» **What you should do**: Please, in the data that follows, copy exactly the lines from the line with "Task: Expand the address bar URL dropdown" through the last one, both included. Do not include pictures.

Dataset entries

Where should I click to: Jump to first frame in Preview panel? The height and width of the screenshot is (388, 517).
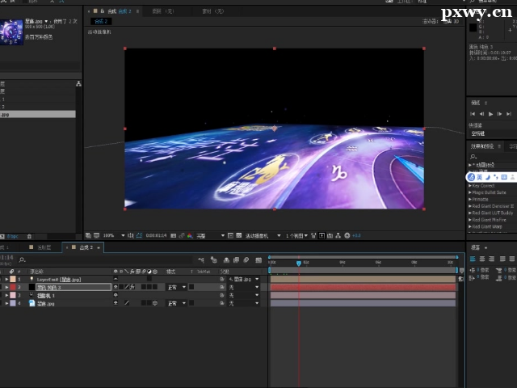[x=473, y=114]
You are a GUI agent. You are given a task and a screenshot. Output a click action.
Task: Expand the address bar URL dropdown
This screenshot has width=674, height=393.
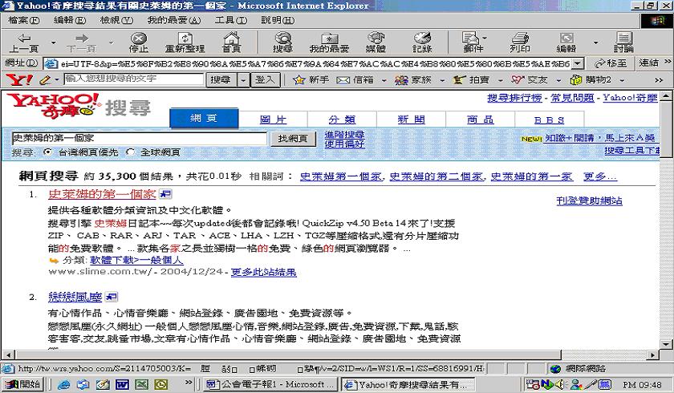point(576,63)
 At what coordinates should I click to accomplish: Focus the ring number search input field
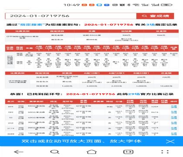tap(71, 16)
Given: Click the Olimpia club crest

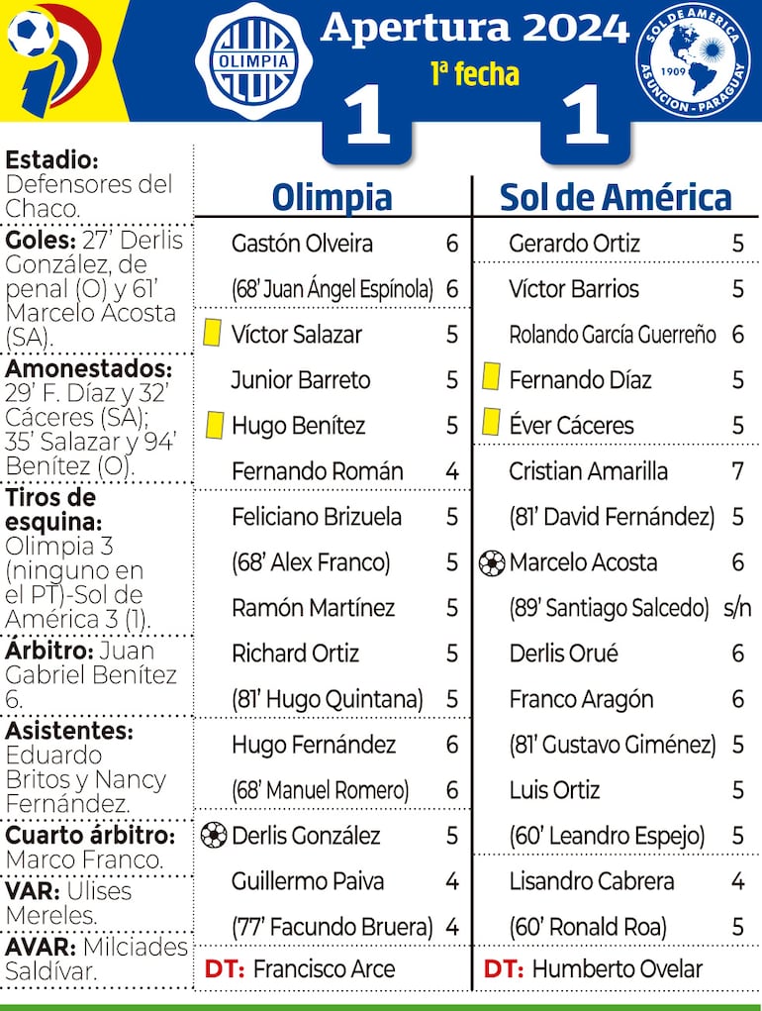Looking at the screenshot, I should coord(253,60).
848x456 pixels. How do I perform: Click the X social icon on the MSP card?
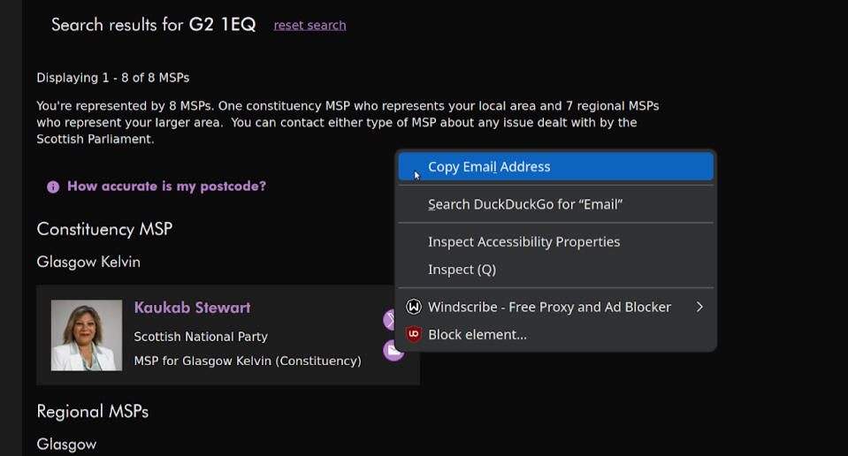pyautogui.click(x=390, y=320)
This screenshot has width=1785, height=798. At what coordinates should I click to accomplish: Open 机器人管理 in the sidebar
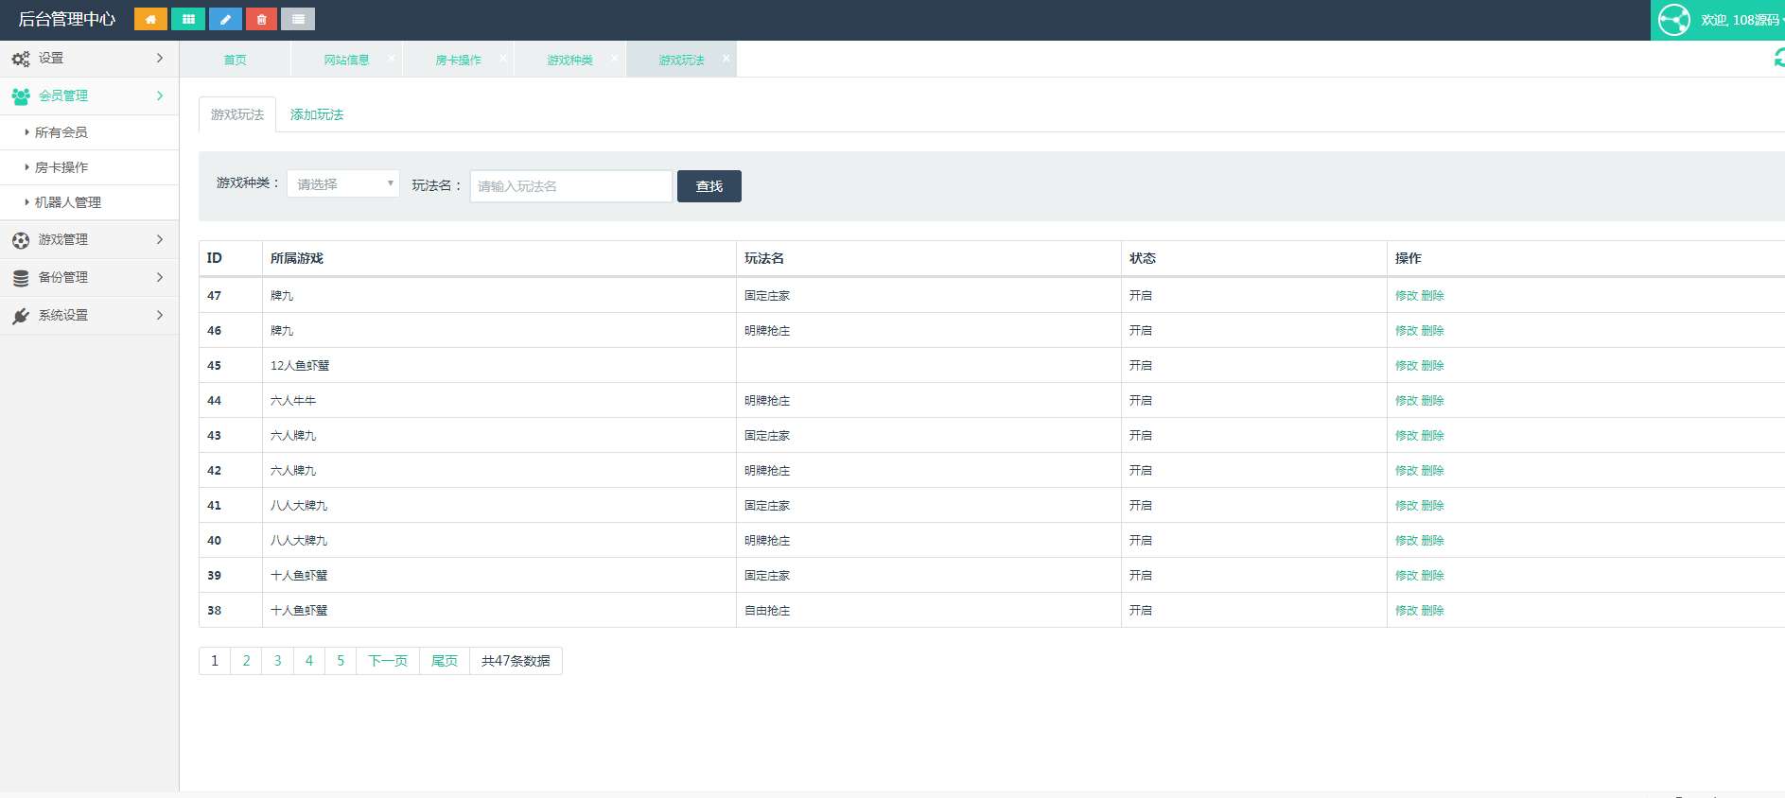coord(68,202)
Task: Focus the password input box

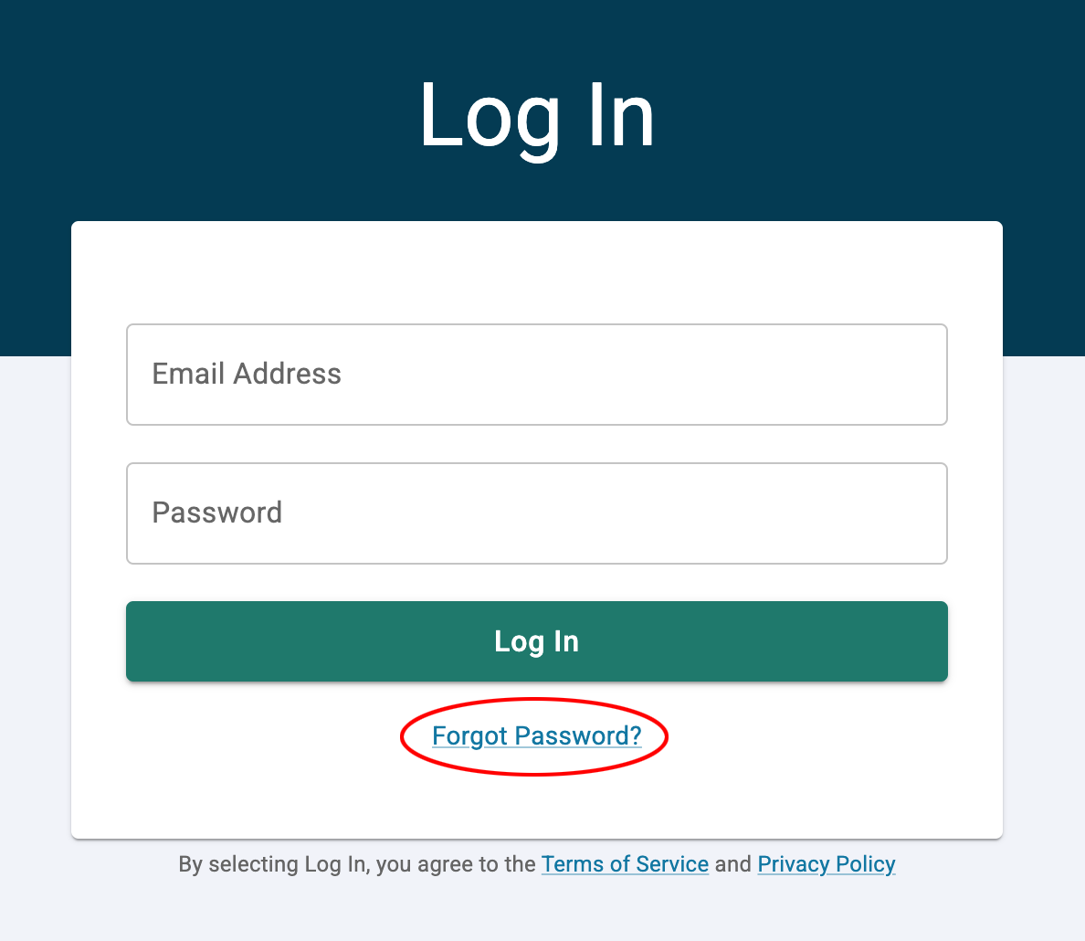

» **Answer to this exercise**:
Task: Expand the address bar URL dropdown
This screenshot has width=674, height=393.
point(576,63)
 At what coordinates should I click to accomplish: Focus the ring number search input field
tap(71, 16)
Given: Click the Olimpia club crest

Looking at the screenshot, I should coord(253,60).
848x456 pixels. How do I perform: Click the X social icon on the MSP card?
pyautogui.click(x=390, y=320)
This screenshot has width=1785, height=798. At what coordinates should I click to accomplish: Open 机器人管理 in the sidebar
coord(68,202)
Task: Focus the password input box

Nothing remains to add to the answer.